The birds and outlined shapes are fragmentary quotes from Old Masters such as Piero di Cosimo and Pieter Brueghel. This kind of allusion makes the paintings even stranger, as it jars with their scrappy appearance. A very different mode of connection exists between the works as a whole and the subject of Kiaer’s wider research. This show comes out of his study of the avant-garde architect and designer Frederick Kiesler, as is signalled in the press release and in the titles – for instance, Endless House Project/(Pink) or Endless Theatre Project/Stadium (Black) (both 2004). But the works do not resemble Kiesler’s models or stage sets. So how do we make sense of the connection? We are more than used to seeing an object whose title asks us to think of it beyond the limitations of its physical status. For this reason Liam Gillick’s Discussion Platforms (1996–ongoing) provoke great scepticism, but I feel that the mode of connection between Kiaer’s work and Kiesler’s ideas is less tenuous but more complex.
You can see why Kiesler matters to Kiaer, given his similar resistance to working in any one medium. But do these works create the endless space that Kiesler imagined? Not really – owing to the double scale, space is fragmented more than unified.
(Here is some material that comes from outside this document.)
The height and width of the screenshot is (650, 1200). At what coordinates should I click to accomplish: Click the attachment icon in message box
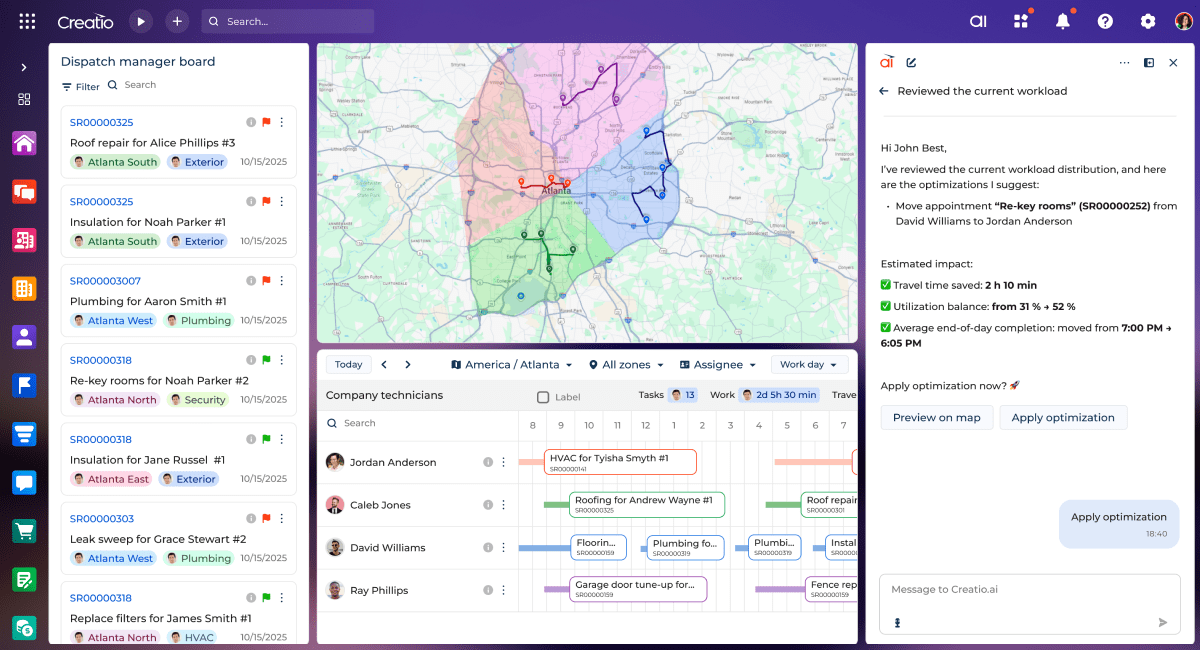[897, 622]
But because of the way the ensembles of objects and paintings work in gallery space, we are always reminded of the contingency of positions, of the disconnections as much as the links between the various parts, of the propositional and suggestive, rather than resolved, status of the quasi-models. Perhaps it is in this way that Kiesler’s thought, if not his works, is rearticulated.

Mark Godfrey is a curator and art historian based in London, UK. He recently co-edited The Soul of a Nation Reader (2021) with Allie Biswas, and co-curated ‘Laura Owens and Vincent van Gogh’ at the Fondation Vincent van Gogh in Arles, France.